◆ Activity
Set down the records exactly as they stand, except for any pictures, which you should omit.

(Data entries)
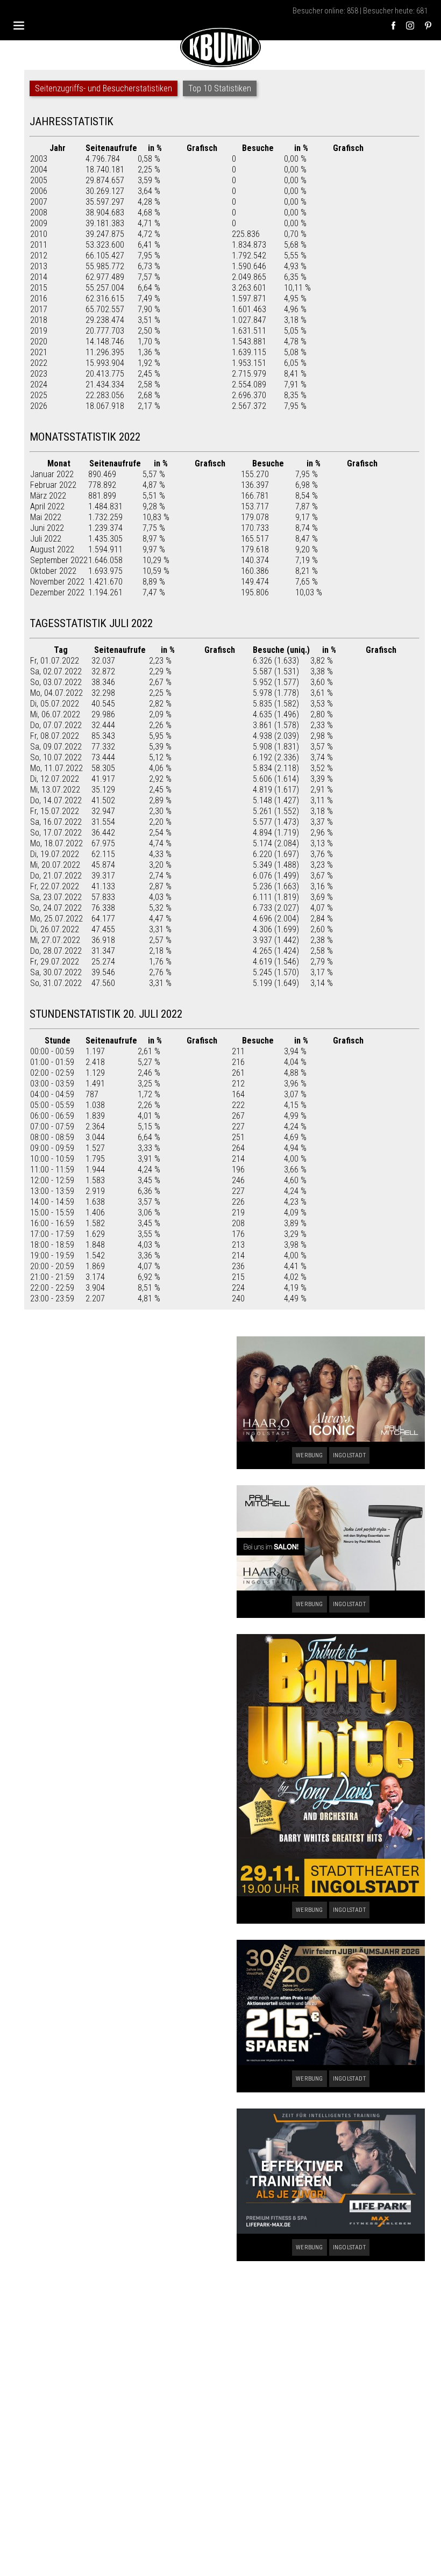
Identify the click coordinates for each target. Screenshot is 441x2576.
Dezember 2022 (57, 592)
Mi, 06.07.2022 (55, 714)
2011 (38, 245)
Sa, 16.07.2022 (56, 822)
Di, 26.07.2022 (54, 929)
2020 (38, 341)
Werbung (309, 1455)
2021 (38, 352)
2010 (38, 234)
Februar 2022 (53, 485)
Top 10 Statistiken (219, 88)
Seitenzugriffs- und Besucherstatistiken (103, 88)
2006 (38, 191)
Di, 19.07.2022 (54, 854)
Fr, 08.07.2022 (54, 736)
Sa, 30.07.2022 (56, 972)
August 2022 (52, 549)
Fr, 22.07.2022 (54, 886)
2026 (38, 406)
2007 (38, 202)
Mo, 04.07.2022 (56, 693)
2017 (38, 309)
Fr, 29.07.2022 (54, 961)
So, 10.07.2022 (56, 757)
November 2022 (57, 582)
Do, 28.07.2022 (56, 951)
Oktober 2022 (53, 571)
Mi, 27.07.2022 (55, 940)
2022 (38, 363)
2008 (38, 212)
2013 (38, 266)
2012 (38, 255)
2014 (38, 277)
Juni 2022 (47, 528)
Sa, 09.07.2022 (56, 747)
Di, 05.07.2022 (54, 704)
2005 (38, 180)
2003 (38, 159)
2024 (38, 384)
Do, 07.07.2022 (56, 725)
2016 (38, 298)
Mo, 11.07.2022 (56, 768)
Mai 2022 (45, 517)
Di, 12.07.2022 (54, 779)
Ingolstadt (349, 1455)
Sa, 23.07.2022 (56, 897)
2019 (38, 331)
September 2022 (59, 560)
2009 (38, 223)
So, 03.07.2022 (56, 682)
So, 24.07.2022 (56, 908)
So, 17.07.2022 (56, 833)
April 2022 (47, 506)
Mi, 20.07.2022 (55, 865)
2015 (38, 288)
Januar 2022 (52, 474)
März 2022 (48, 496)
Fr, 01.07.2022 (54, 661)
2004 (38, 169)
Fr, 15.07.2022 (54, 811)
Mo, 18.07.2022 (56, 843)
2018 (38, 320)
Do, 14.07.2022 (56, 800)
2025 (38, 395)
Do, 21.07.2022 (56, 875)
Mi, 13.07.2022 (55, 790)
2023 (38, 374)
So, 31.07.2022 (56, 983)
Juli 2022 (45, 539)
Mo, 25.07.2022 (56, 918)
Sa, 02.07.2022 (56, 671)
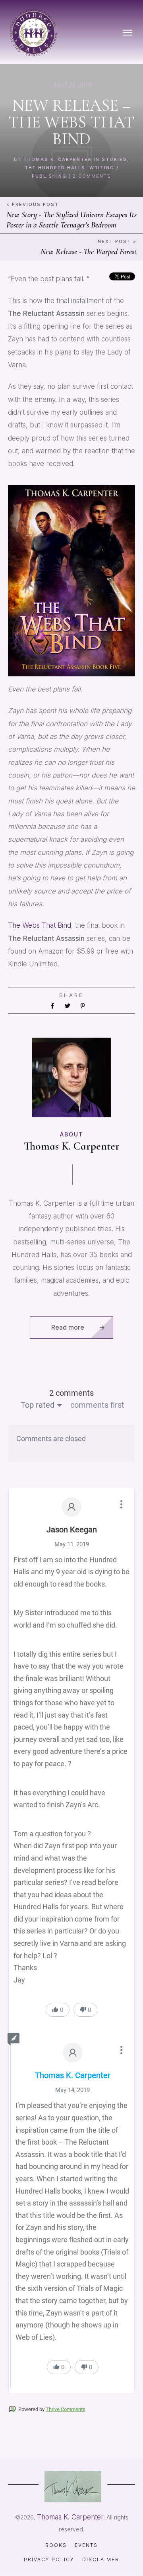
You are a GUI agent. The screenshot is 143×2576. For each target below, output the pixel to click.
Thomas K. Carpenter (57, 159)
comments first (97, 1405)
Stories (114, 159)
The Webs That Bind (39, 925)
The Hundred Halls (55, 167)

◆ Output for this exercise
Identify the click coordinates for each target. Screenshot is 441x2576.
Dezember 2022 (57, 592)
Mi, 06.07.2022 (55, 714)
2011 (38, 245)
Sa, 16.07.2022 (56, 822)
Di, 26.07.2022 (54, 929)
2020 (38, 341)
Werbung (309, 1455)
2021 (38, 352)
2010 (38, 234)
Februar 2022 (53, 485)
Top 10 Statistiken (219, 88)
Seitenzugriffs- und Besucherstatistiken (103, 88)
2006 (38, 191)
Di, 19.07.2022 (54, 854)
Fr, 08.07.2022 (54, 736)
Sa, 30.07.2022 (56, 972)
August 2022 (52, 549)
Fr, 22.07.2022 (54, 886)
2026 (38, 406)
2007 (38, 202)
Mo, 04.07.2022 (56, 693)
2017 (38, 309)
Fr, 29.07.2022 (54, 961)
So, 10.07.2022 (56, 757)
November 2022 (57, 582)
Do, 28.07.2022 (56, 951)
Oktober 2022 (53, 571)
Mi, 27.07.2022 (55, 940)
2022 (38, 363)
2008 (38, 212)
2013 (38, 266)
2012 (38, 255)
2014 (38, 277)
Juni 2022 (47, 528)
Sa, 09.07.2022 (56, 747)
Di, 05.07.2022 (54, 704)
2005 (38, 180)
2003 (38, 159)
2024 (38, 384)
Do, 07.07.2022 (56, 725)
2016 (38, 298)
Mo, 11.07.2022 (56, 768)
Mai 2022 (45, 517)
Di, 12.07.2022 (54, 779)
Ingolstadt (349, 1455)
Sa, 23.07.2022 (56, 897)
2019 (38, 331)
September 2022 (59, 560)
2009 (38, 223)
So, 03.07.2022 (56, 682)
So, 24.07.2022 (56, 908)
So, 17.07.2022 (56, 833)
April 2022 (47, 506)
Mi, 20.07.2022 (55, 865)
2015 (38, 288)
Januar 2022 (52, 474)
März 2022 (48, 496)
Fr, 01.07.2022 (54, 661)
2004 (38, 169)
Fr, 15.07.2022 (54, 811)
Mo, 18.07.2022 (56, 843)
2018 (38, 320)
Do, 14.07.2022 (56, 800)
2025 (38, 395)
Do, 21.07.2022 (56, 875)
Mi, 13.07.2022 (55, 790)
2023 (38, 374)
So, 31.07.2022 (56, 983)
Juli 2022 (45, 539)
Mo, 25.07.2022 (56, 918)
Sa, 02.07.2022 (56, 671)
You are a GUI agent. The screenshot is 143×2576. For each target below, output the pixel to click.
Thomas K. Carpenter (57, 159)
comments first (97, 1405)
Stories (114, 159)
The Webs That Bind (39, 925)
The Hundred Halls (55, 167)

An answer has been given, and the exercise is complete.